More FBI Agents on Terrorism Beat
DULUTH, Minn. (AP) - FBI agents in Minneapolis who were assigned to white-collar and drug crimes are now working on issues related to terrorism, an FBI official said Tuesday.
Ray Morrow, an assistant special agent, said during a regional training session for local law enforcement agencies that counterterrorism is now the agency's top priority.
"Our mission in Minneapolis as well as throughout the country is to prevent another terrorist attack, and to do that we had to make changes within our division," Morrow said.
The changes, some of which happened this month, include enlarging the foreign counterintelligence team; shifting the focus of some agents from drug crimes to terrorism; and focusing a white-collar crime squad on the illegal funding mechanisms that promote terrorism.
The agency also enlarged the division's "Infrastructure Protection Group" - which tries to prevent attacks on power plants, pipelines, waterworks and other public utilities - from two agents to at least four.
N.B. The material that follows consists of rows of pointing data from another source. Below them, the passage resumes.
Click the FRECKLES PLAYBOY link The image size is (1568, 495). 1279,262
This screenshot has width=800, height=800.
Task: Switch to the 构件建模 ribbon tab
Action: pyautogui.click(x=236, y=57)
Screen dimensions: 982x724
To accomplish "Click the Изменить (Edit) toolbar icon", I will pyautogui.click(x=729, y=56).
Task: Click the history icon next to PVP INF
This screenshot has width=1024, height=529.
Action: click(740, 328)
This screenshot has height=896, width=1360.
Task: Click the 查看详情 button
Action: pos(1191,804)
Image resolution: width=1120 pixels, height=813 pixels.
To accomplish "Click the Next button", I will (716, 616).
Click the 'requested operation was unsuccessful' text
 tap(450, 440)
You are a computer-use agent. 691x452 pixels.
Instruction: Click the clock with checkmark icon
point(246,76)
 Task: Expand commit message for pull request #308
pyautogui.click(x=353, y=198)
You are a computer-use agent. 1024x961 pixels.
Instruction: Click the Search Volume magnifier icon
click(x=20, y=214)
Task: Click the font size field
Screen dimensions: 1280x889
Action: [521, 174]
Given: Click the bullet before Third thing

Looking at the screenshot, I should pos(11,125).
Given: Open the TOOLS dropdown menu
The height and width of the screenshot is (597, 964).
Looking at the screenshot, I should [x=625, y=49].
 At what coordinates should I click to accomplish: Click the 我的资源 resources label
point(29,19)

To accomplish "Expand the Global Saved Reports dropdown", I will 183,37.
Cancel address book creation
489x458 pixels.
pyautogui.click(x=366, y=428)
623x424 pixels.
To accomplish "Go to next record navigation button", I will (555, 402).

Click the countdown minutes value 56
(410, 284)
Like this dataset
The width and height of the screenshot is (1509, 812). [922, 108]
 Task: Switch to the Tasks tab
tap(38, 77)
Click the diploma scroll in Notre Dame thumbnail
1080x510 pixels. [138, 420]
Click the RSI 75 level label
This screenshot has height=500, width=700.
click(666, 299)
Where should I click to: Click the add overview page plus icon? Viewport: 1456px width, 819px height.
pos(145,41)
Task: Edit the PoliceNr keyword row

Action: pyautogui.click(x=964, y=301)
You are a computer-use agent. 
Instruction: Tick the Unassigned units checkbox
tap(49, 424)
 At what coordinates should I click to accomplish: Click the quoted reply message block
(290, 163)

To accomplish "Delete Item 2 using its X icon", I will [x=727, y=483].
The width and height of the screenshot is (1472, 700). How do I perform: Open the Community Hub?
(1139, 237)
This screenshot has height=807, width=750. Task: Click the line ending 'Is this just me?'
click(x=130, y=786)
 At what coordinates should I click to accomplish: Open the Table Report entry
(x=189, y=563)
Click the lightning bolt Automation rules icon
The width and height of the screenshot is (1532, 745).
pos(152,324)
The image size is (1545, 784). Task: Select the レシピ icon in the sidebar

The FBI's Minneapolis division, which includes Minnesota, North Dakota and South Dakota, has about 112 agents.
Besides the FBI's changes, Morrow said the Minneapolis Joint Terrorism Task Force, which consists of federal, state and local law enforcement officers, has more than doubled in size to at least two dozen members.
Morrow credited that group, which includes immigration agents, with summoning the foresight to "grab" Zacarias Moussaoui, the alleged 20th hijacker, who was arrested in Minnesota before the Sept. 11 attacks and is now charged with conspiring in them.
Moussaoui was detained after behaving oddly at an Eagan flight school.
U.S. Attorney Thomas Heffelfinger said northern Minnesota "plays a crucial and vital role" in fighting terrorism because of the Canadian border and the international port at Duluth.